Data supplied
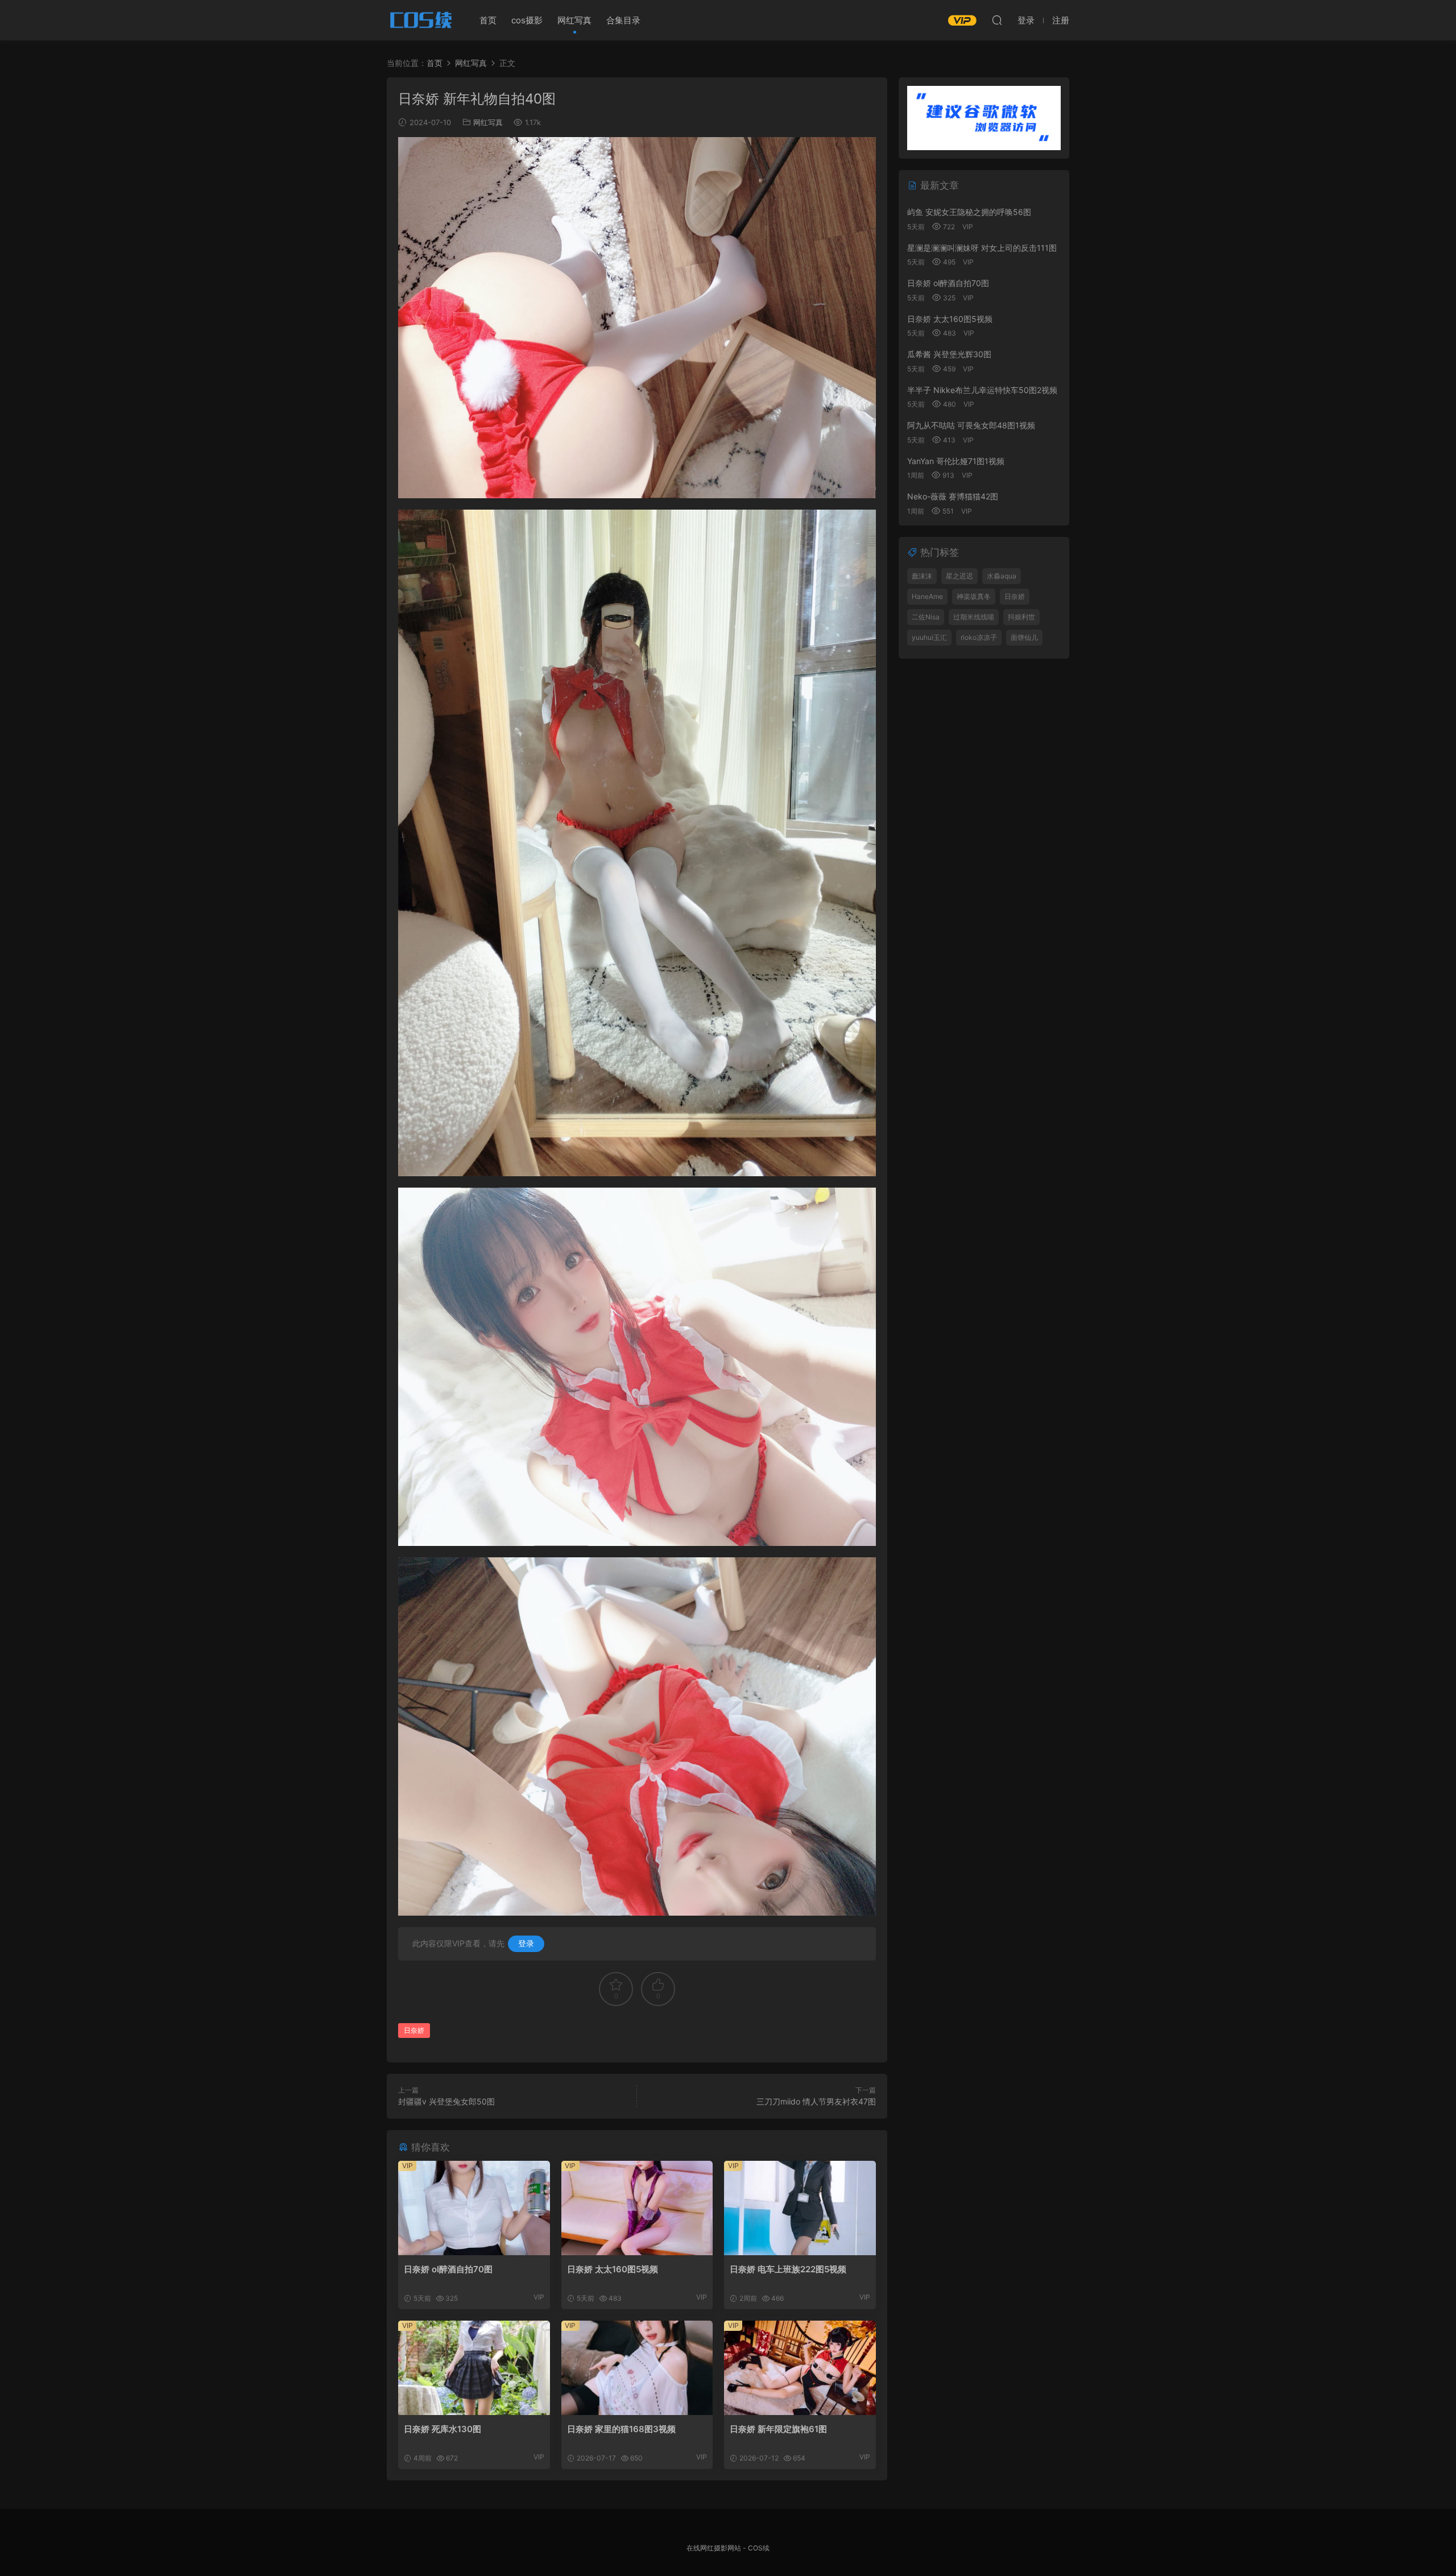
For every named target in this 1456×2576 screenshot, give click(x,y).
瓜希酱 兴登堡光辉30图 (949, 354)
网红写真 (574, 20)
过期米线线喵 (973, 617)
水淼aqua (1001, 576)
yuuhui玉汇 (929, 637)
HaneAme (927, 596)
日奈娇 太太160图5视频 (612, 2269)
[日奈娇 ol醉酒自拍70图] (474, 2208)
* * *
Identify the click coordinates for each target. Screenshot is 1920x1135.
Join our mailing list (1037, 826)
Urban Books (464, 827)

To do
Each line of the material above either contains the word "target" or does not; state how many do, and nothing else.

Solution to the problem
2